3. The reinforced structure of the series fan frame as described in claim 1, characterized in that: The bottom of the preamplifier shaft defines a preamplifier recess, and the preamplifier shaft defines a preamplifier engagement ring around the axial end of the preamplifier recess. A preamplifier circuit board is disposed inside the preamplifier recess. The bottom of the rear stage shaft defines a rear stage recess, and the rear stage shaft defines a rear stage engagement ring around the axial end of the rear stage recess. The preamplifier engagement ring and the rear stage engagement ring are fused or glued together to form the receiving space.
4. The reinforced structure of the series fan frame as described in claim 1, characterized in that: The front stage engagement ring edge forms a front stage engagement portion, and the rear stage engagement ring edge forms a rear stage engagement portion. The front stage bearing and the rear stage bearing are respectively fused or glued to the front stage engagement portion and the rear stage engagement portion.

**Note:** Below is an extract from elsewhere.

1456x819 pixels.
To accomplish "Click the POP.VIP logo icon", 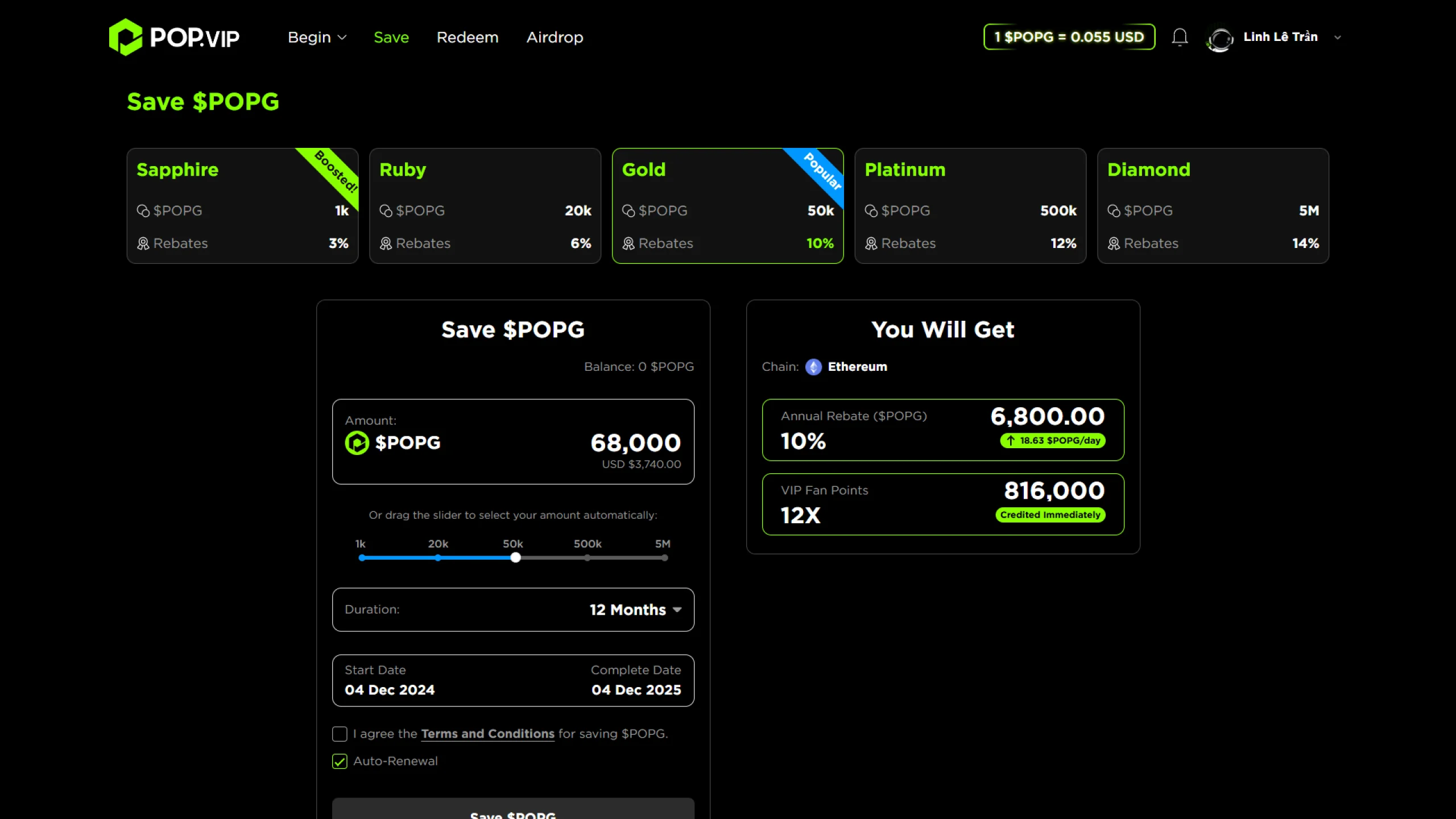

5. A reinforced structure for a series-connected fan frame, characterized in that, include: A preamp sector frame having a preamp bearing, one axial end of which defines a preamp engagement ring edge; A power stage fan frame having a power stage bearing seat, one axial end of which defines a power stage engagement ring edge; A connecting body is provided between the pre-stage bearing and the rear-stage bearing. The pre-stage engagement ring and the rear-stage engagement ring are respectively fused or glued through the connecting body to fix the pre-stage bearing and the rear-stage bearing together.
6. The reinforced structure of the series fan frame as described in claim 5, characterized in that: At least one pre-stage outer assembly is formed on the outer side of the pre-stage fan frame, and at least one post-stage outer assembly is formed on the outer side of the post-stage fan frame, wherein the post-stage outer assembly and the pre-stage outer assembly are combined with each other.
7. The reinforced structure of the series fan frame as described in claim 5, characterized in that: A connecting portion is formed on the outer side of the connector, and the connector is formed by the connecting portion joining the front engagement ring edge and the rear engagement ring edge.
8. The reinforced structure of the series fan frame as described in claim 7, characterized in that: The bottom of the pre-stage bearing defines a pre-stage recess, and the pre-stage bearing defines a pre-stage engagement ring around the axial end of the pre-stage recess. The bottom of the rear bearing defines a rear-stage recess, and the rear bearing defines a rear-stage engagement ring around the axial end of the rear-stage recess.
9. The reinforced structure of the series fan frame as described in claim 8, characterized in that: The connector is formed by the connecting part engaging the front stage engagement ring edge and being disposed opposite to the bottom of the front stage bearing seat. The connector is formed by the connecting part engaging the rear stage engagement ring edge and being disposed opposite to the bottom of the rear stage bearing seat, so that the front stage recess and the rear stage recess together form a receiving space. The connector is located in the receiving space and isolates the front stage circuit board and the rear stage circuit board.
10. The reinforced structure of the series fan frame as described in claim 5, characterized in that: The outer diameter of the connector is less than or equal to the outer diameter of the pre-stage bearing, and the outer diameter of the connector is less than or equal to the outer diameter of the post-stage bearing.